🤖 AI Summary
To address the challenge of simultaneously achieving scalability and online load balancing in high-throughput distributed databases—where dynamic indexing structures often suffer from coordination overhead or downtime—this paper proposes DiLi, a lock-free linked list supporting asynchronous dynamic distribution. DiLi introduces a novel “conditional lock-freedom” design that guarantees linearizability while enabling zero-downtime partition reconfiguration and load migration. It combines binary search–guided positioning with bounded linear traversal to efficiently support find, insert, and remove operations. On a single node, DiLi matches the performance of state-of-the-art lock-free linked lists; in multi-node deployments, its throughput scales nearly linearly with the number of nodes. Experimental evaluation under high-concurrency workloads demonstrates DiLi’s strong scalability, high availability, and low tail latency—making it particularly suitable for demanding distributed database scenarios.
📝 Abstract
Modern databases use dynamic search structures that store a huge amount of data, and often serve them using multi-threaded algorithms to support the ever-increasing throughput needs. When this throughput need exceeds the capacity of the machine hosting the structure, one either needs to replace the underlying hardware (an option that is typically not viable and introduces a long down time) or make the data structure distributed. Static partitioning of the data structure for distribution is not desirable, as it is prone to uneven load distribution over time, and having to change the partitioning scheme later will require downtime.

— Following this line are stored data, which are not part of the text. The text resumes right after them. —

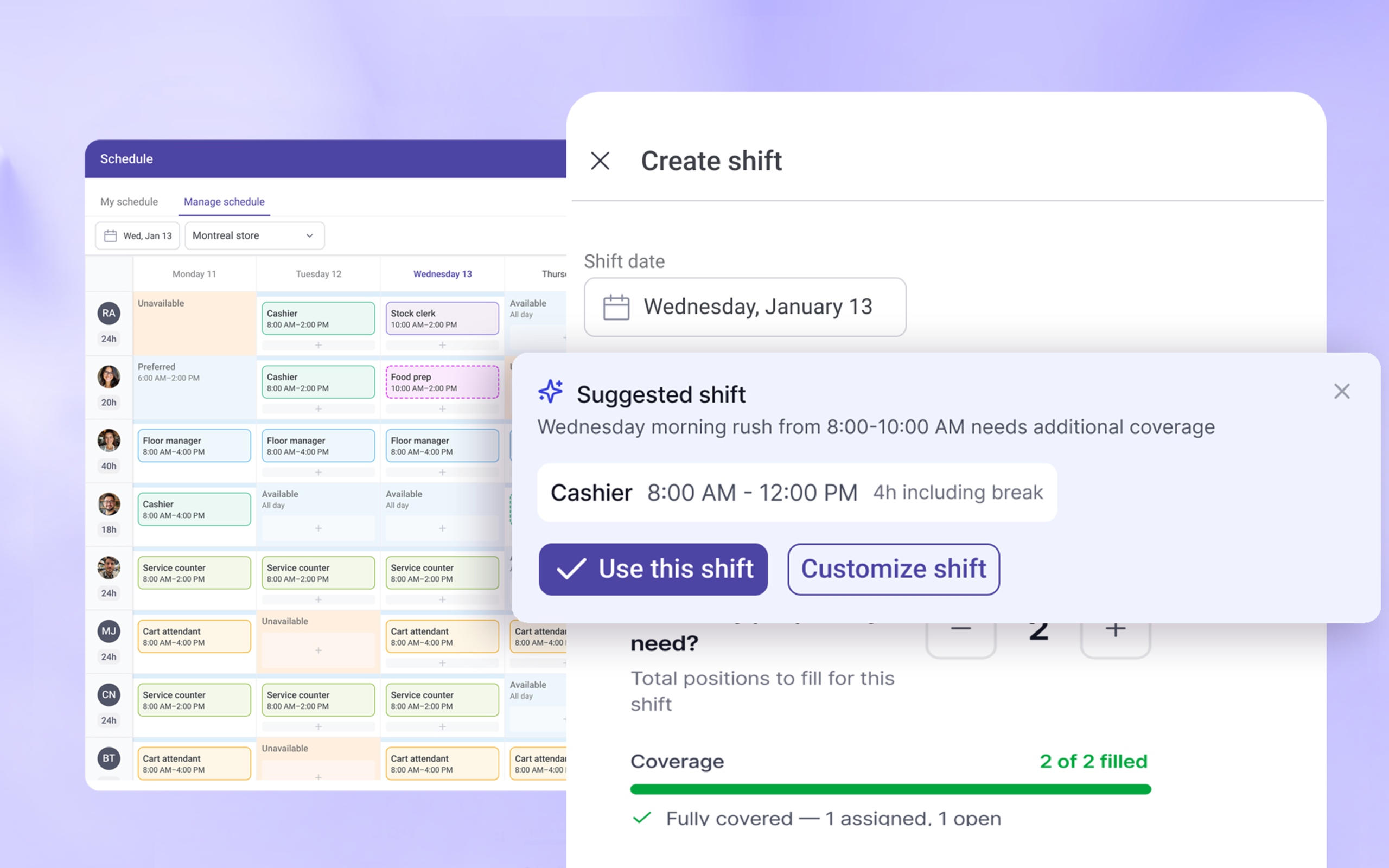Close the Create shift panel
The height and width of the screenshot is (868, 1389).
[x=600, y=161]
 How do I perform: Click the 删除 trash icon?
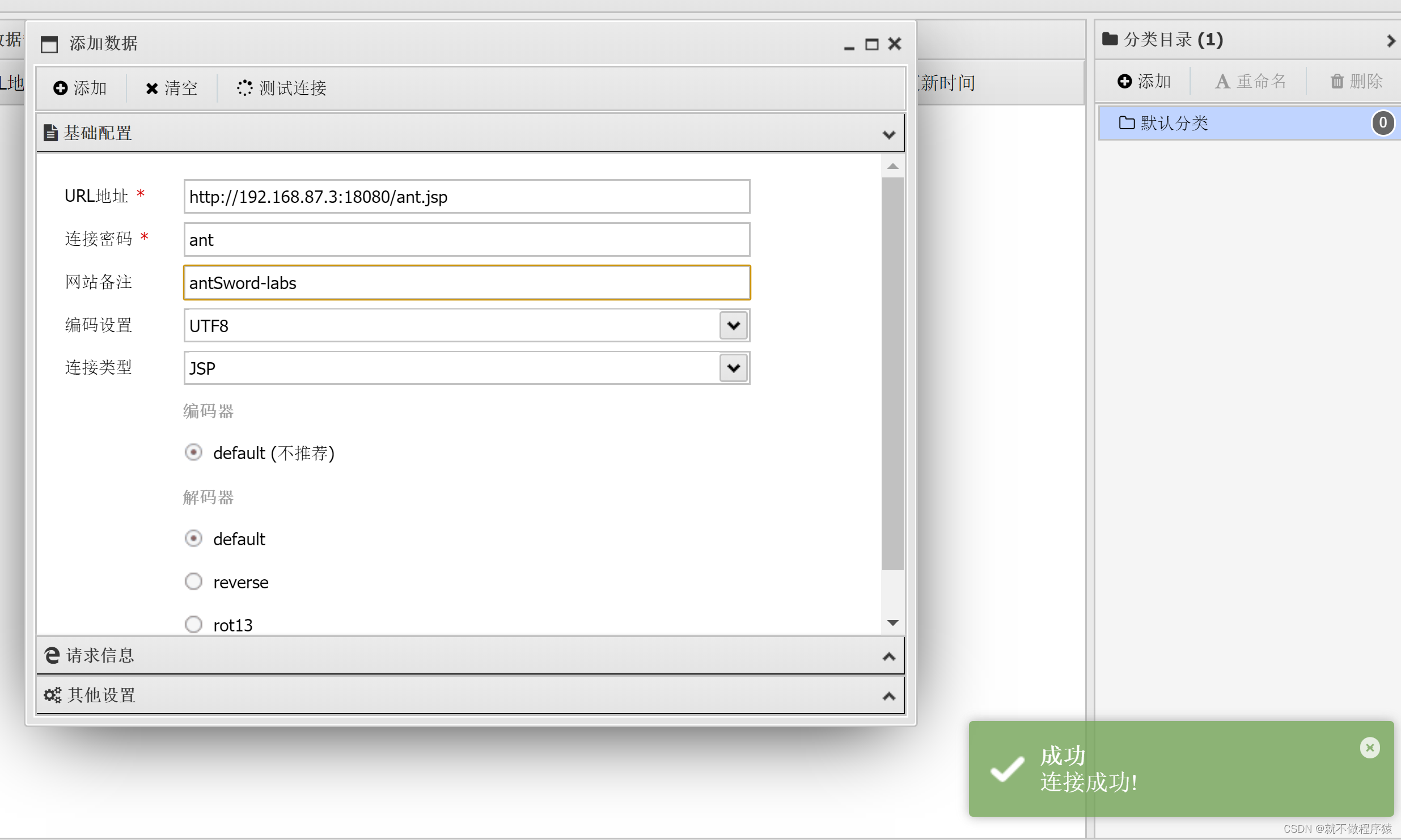(1337, 81)
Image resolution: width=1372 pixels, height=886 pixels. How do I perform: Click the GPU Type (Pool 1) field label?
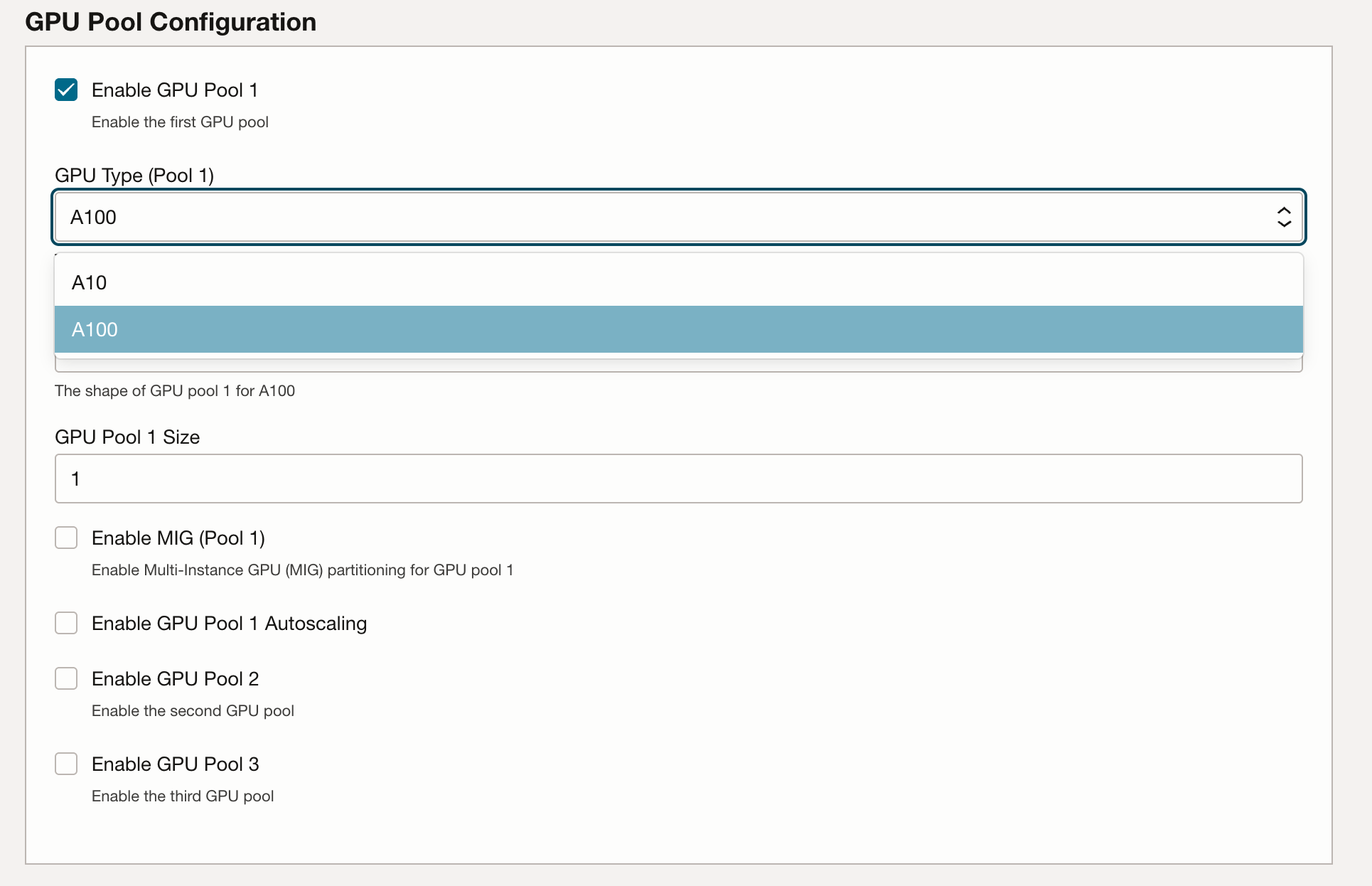click(134, 175)
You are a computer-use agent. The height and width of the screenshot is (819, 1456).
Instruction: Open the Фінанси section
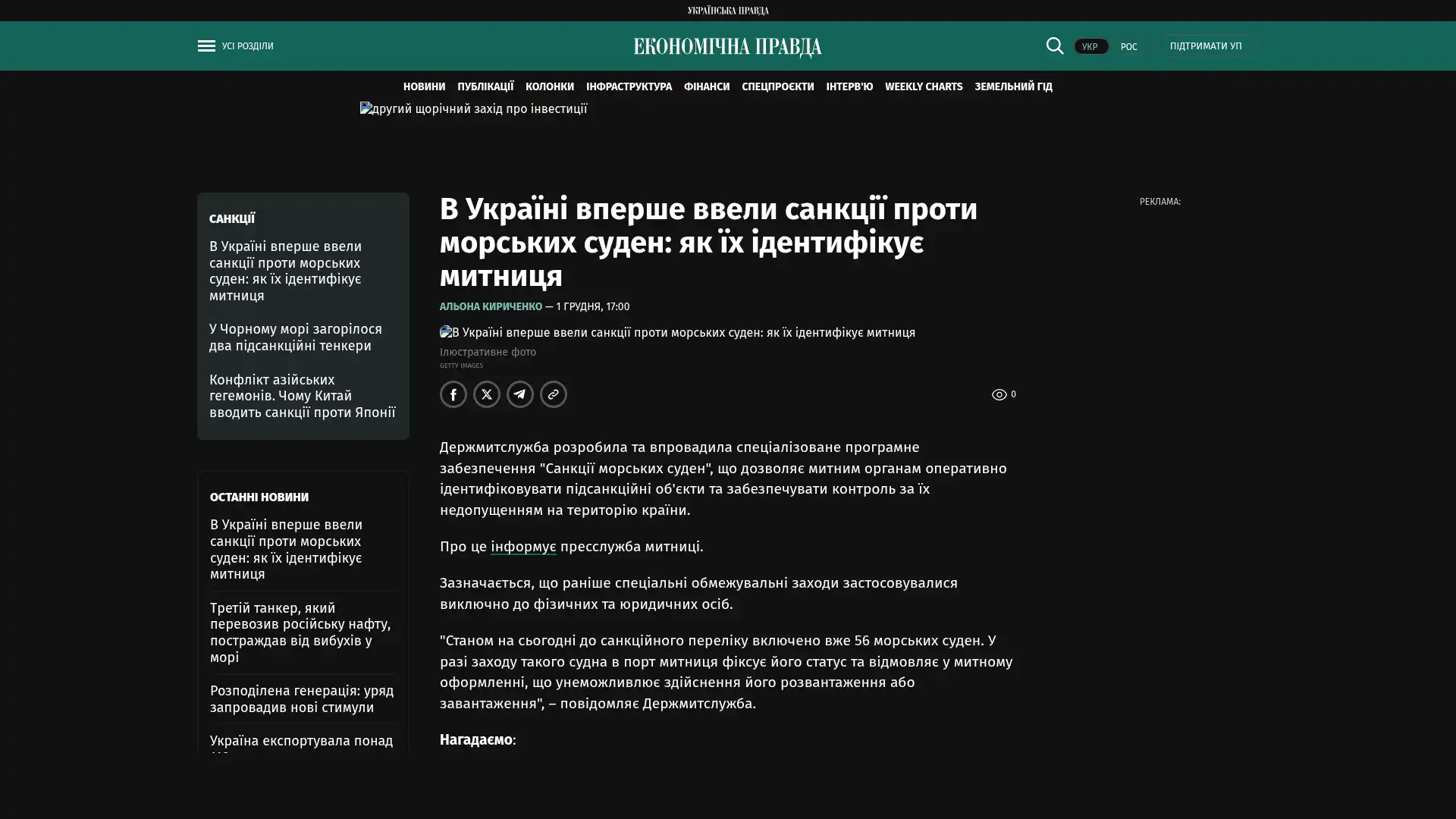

Since a distributed data structure, inherently, relies on communication support from the network stack and operating systems, we introduce the notion of conditional lock-freedom that extends the notion of lock-free computation with reasonable assumptions about communication between processes. We present DiLi, a conditional lock-free, linearizable, and distributable linked list that can be asynchronously and dynamically (1) partitioned into multiple sublists and (2) load balanced by distributing sublists across multiple machines. DiLi contains primitives for these that also maintain the lock-free property of the underlying search structure that supports find, remove, and insert of a key as the client operations.
Searching for an item in DiLi is by a novel traversal that involves a binary search on the partitioning scheme, and then a linear traversal on a limitable number of linked nodes. As a result, we are able to empirically show that DiLi performs as well as the state-of-the-art lock-free concurrent search structures that are based off of a linked list when executed on a single-machine. We also show that the throughput of DiLi scales linearly with the number of machines that host it.